China rocked the Asian markets on Thursday when it was revealed that manufacturing sector activity unexpectedly contracted in January.
The HSBC Flash manufacturing purchasing managers’ index (PMI) fell to 49.6 in January from 50.5 in December. Economists were expecting a reading of 50.3.
“The marginal contraction of January’s headline HSBC Flash China Manufacturing PMI was mainly dragged by cooling domestic demand conditions,” said HSBC’s Hongbin Qu. “This implies softening growth momentum for manufacturing sectors, which has already weighed on employment growth.”
But many economists are cautioning against going into full freak-out mode because a big national holiday is coming.

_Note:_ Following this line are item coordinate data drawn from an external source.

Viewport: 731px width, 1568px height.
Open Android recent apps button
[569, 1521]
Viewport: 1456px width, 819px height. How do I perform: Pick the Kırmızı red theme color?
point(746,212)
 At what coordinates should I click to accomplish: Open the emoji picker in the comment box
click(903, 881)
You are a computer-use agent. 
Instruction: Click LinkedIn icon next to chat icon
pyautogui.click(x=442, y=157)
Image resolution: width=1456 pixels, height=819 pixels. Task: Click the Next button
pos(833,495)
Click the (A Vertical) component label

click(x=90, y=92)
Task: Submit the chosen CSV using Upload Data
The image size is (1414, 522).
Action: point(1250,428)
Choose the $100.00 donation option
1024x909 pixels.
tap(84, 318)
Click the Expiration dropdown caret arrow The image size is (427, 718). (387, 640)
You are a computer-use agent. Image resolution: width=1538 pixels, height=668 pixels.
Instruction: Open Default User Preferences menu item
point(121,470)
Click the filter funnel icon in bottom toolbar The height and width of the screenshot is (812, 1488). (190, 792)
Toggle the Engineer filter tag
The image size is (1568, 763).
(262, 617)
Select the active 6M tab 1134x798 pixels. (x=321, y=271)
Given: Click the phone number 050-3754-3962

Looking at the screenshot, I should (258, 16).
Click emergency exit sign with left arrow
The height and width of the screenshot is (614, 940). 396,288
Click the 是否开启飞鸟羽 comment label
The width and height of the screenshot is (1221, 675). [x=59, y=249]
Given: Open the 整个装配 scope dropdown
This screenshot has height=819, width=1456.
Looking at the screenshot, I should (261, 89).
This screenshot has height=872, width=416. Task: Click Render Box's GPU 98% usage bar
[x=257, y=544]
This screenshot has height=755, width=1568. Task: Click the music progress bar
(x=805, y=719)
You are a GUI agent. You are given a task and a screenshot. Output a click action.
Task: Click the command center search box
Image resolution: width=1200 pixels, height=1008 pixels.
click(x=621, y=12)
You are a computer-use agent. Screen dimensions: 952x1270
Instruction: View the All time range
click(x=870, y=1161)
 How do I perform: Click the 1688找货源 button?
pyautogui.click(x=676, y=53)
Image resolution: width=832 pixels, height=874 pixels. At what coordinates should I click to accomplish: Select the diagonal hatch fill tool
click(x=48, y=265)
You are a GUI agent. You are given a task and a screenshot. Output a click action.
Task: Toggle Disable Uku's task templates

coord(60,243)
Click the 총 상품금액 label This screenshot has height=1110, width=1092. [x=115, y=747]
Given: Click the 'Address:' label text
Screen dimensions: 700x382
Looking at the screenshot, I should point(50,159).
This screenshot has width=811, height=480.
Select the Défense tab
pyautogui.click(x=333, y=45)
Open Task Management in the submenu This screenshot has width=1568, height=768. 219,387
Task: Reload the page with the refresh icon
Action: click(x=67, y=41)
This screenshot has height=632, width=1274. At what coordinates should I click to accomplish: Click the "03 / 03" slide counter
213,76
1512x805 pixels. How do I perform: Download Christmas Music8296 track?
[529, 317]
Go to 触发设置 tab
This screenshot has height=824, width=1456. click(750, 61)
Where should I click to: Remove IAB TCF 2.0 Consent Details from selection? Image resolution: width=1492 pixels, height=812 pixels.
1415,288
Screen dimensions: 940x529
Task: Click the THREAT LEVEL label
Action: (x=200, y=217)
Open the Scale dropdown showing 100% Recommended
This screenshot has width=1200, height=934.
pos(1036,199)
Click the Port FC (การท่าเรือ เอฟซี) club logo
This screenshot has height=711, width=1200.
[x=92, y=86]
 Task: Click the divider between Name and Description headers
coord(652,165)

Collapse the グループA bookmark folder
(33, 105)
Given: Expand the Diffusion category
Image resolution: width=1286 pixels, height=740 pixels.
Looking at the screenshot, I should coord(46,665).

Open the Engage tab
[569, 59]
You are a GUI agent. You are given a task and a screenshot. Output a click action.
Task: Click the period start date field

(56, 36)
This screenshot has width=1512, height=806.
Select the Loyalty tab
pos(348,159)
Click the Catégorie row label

“We are reluctant to read too deeply into this number,” said Bill Adams, senior international economist for PNC Financial Services. “Chinese statistics, even ones as ably adjusted for seasonal variation as the HSBC PMI, tend to get a little fuzzier around the Lunar New Year holiday which falls on January 31this year.”
“Even the HSBC flash PMI reading is based on surveys conducted before 21 Jan, 10 days before the LNY holiday (officially starting from 31 January), the flash PMI reading could still be significantly affected as the HSBC PMI sample is heavily dominated by small enterprises which may have sent migrant workers home several weeks ahead of the LNY holiday,” said Bank of America Merrill Lynch’s Ting Lu. “Also note that the different timing of LNY holiday makes seasonal adjustment extremely difficult, and thus inaccurate, for readings around the LNY season.”
Regardless, this doesn’t take away from the consensus, which continues to believe 2014 will be a year of decelerating growth as policymaker pull in the reigns.
“We expect more soft data prints ahead, as the impact of slowing credit growth seeps through to the real economy,” said Societe Generale’s Wei Yao.